The vocal group with much umbridge are the practicing doctors of today. In the USA they have precarious history. They claim direct rite to the itellect of Rhode Scholar, paying huge educational costs which entitle them to practice in issues of life and death, but to manage their profits as a business entity. If we question their decisions or the effectivness of their treatments. some become irrate, while others from a newer scope allow such verbality by mere laypersons.

That we have allowed them to become arrogant and spoiled is maybe a notion of schooling or perhaps Mom & Dad should have just raised nicer children. Should you question them on a blog, or in a opinion piece expect to get an earful. I am accustomed to it. having been a nurse for many years. Being a patient of a certain age puts you in a position to see some of the myths, being ill places you in a vulnerable place outside of any geography you may have known.

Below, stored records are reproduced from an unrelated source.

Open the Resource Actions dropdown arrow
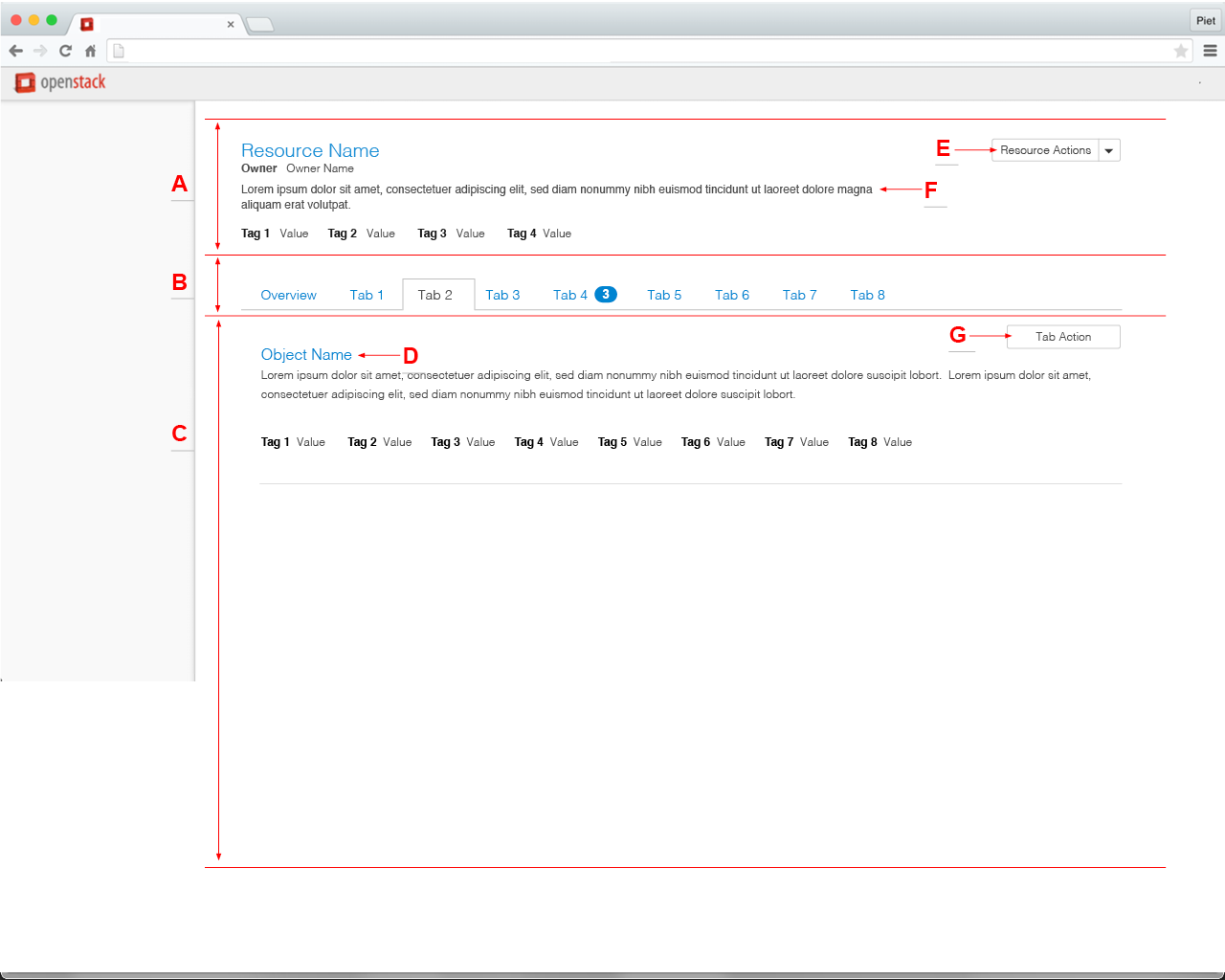 coord(1109,149)
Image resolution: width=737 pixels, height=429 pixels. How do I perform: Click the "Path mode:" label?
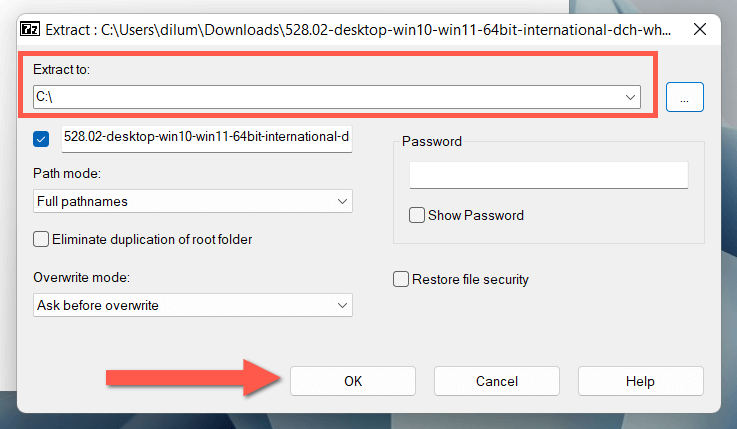pos(66,173)
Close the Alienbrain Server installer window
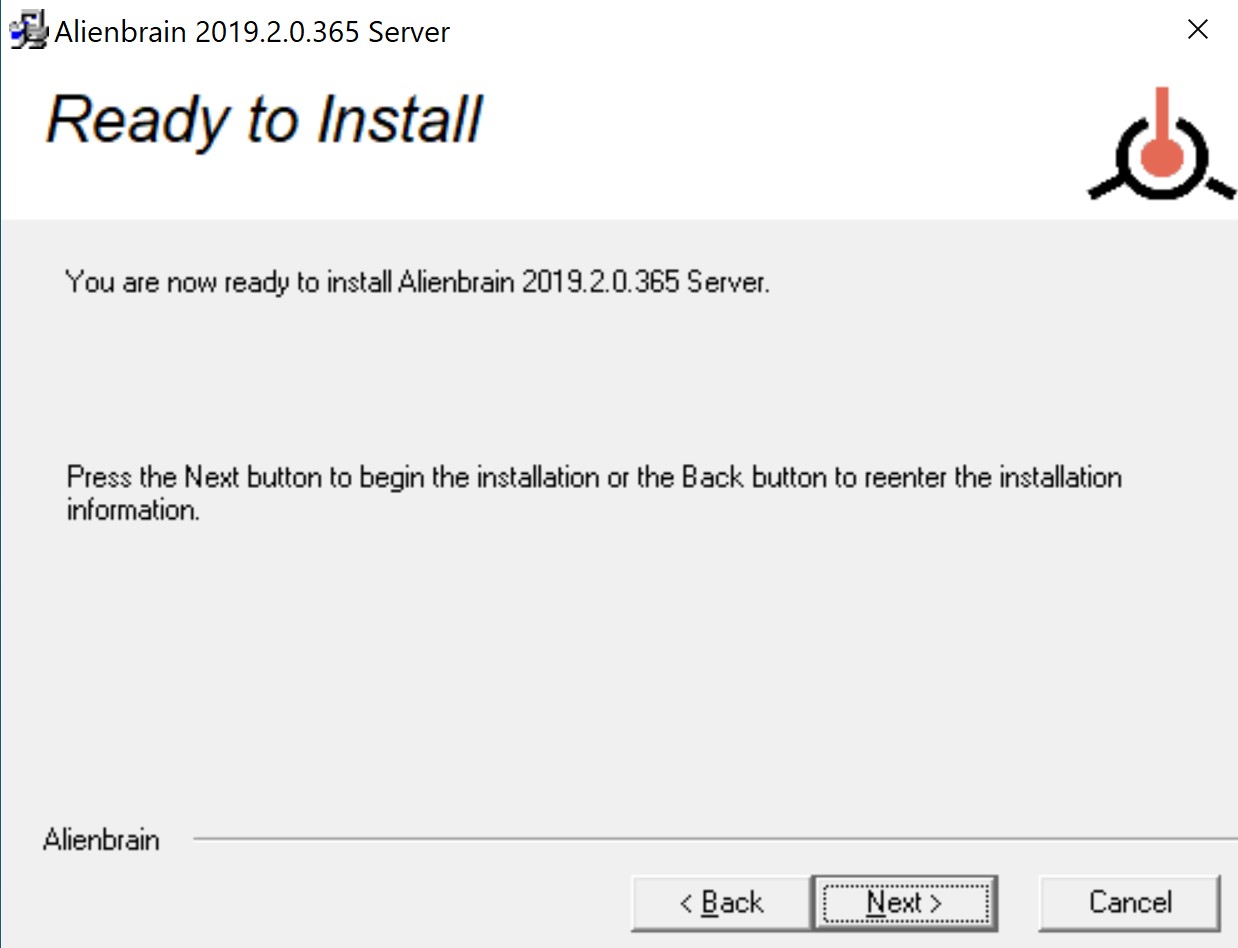 [x=1197, y=30]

I once identified Doc.’s as people with a head to toe definition of diseases. Able to weave a cause and treatment together. Today they are a much more disjointed group. Neither a God nor hero, doctors don’t much like joining the working world. When I describe them as talented technicians the sky falls.

The huge numbers of accessory staff are often completely ignored as doctors lay claim to low pay, long hours, bad conditions, over-priced education, and dealing with life & death decisions.

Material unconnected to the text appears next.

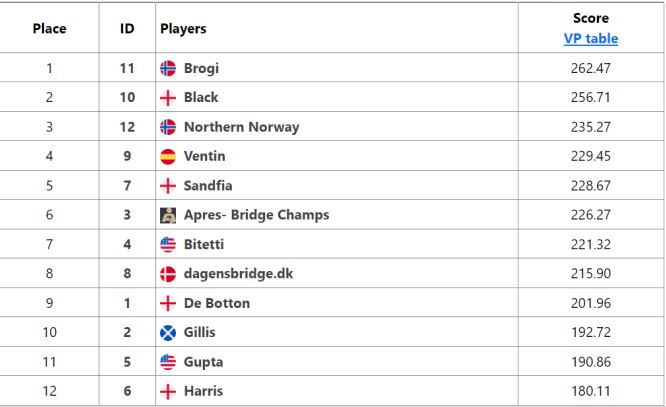The width and height of the screenshot is (666, 407).
Task: Click the Place column header
Action: click(48, 29)
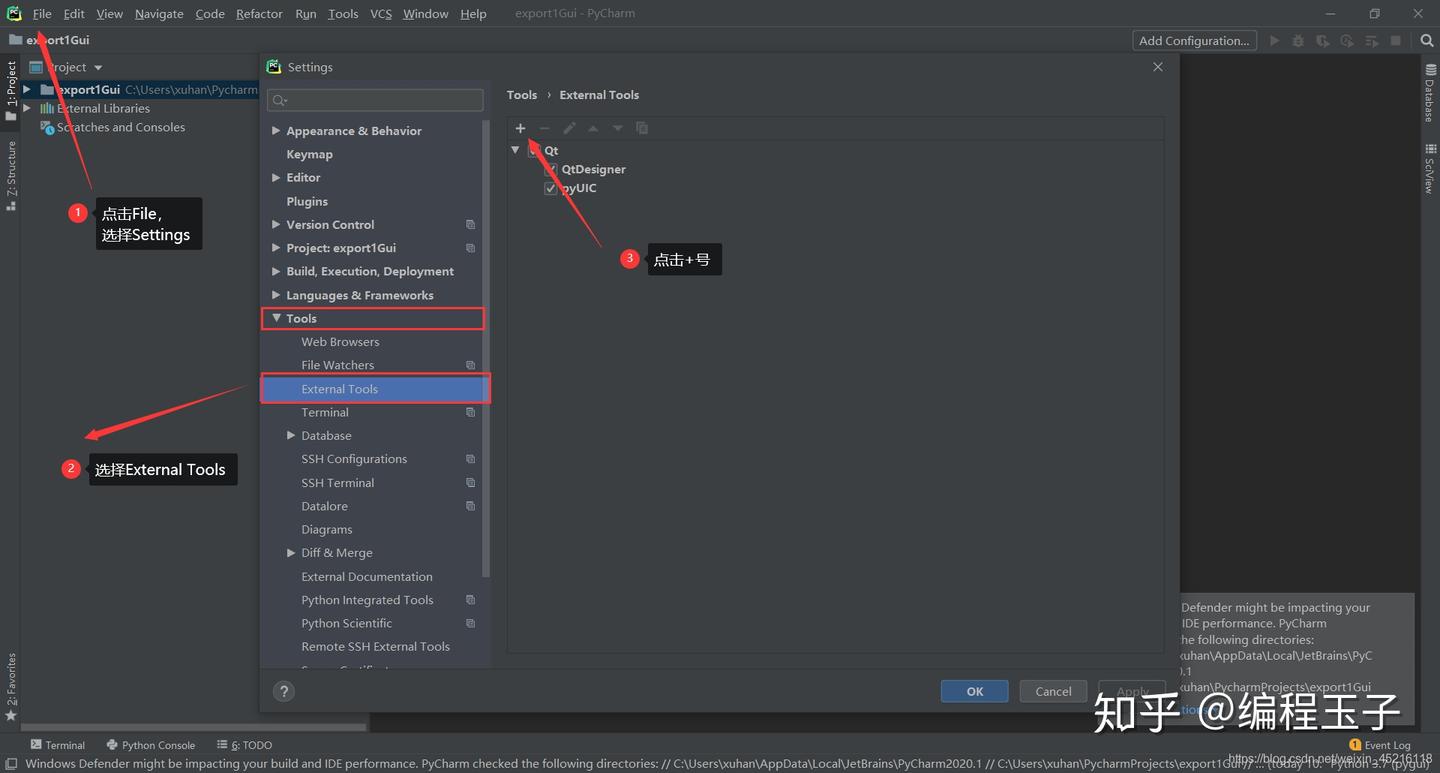
Task: Toggle the PyUIC checkbox
Action: click(x=550, y=188)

In truth the accessory staff does all those things too. In fact the doctor is brief in the encounters with such things, relying on the skilled professionals to lead them into decisions, implement the course of action, and to educate and explain out-comes.

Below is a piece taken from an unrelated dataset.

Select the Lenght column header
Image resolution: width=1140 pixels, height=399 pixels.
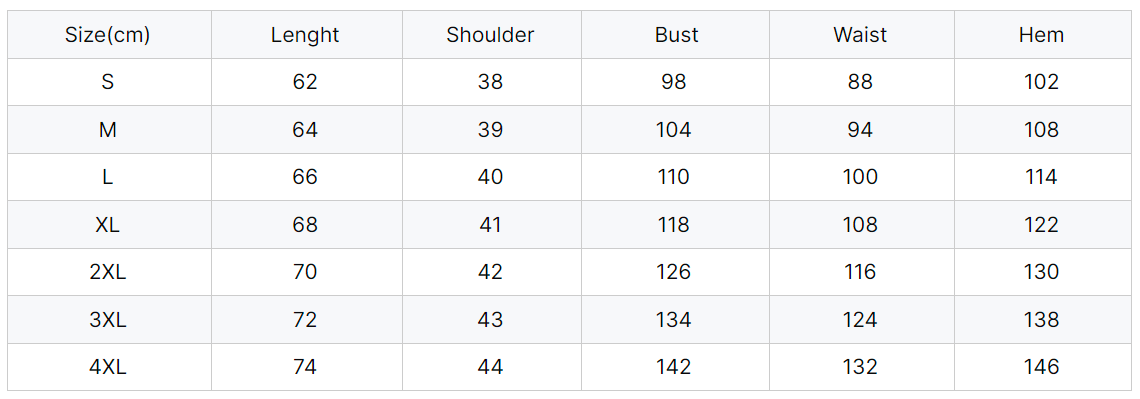(305, 35)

Allow me a small rant as I say your kind hearted Doctor does not make your appointment with the specialist, does not call you with the result of a test, nor catch you as you go south after surgery. He or she does not call with orders as you enter the hospital, nor complete the majority of assessments that tell the medical model where to look for a problem. The doctor relies on staff, testing and patient complaint to do that.

Do we sympathize with this new technician? To some extent we do. And it is hard to define why. Like the master rope maker that is finding the craft becoming archaic, or the interchange of idea’s outside of pen to paper, the doctor is adrift. Squeezed between a discerning consumer and the reimbursements of Corporations. A doctor finds powers of awe diminished, and scope in question.

I am always reminded of the movie. ‘In the Heat of the Night.’ You feel something is slipping away, and that it might not be so bad to see it go.

The Doctor enters my hospital room and asks, “What should I call you?”
Oh, that all depends on what name you go by Doctor? For now I am using all my energy to just be a ‘patient.’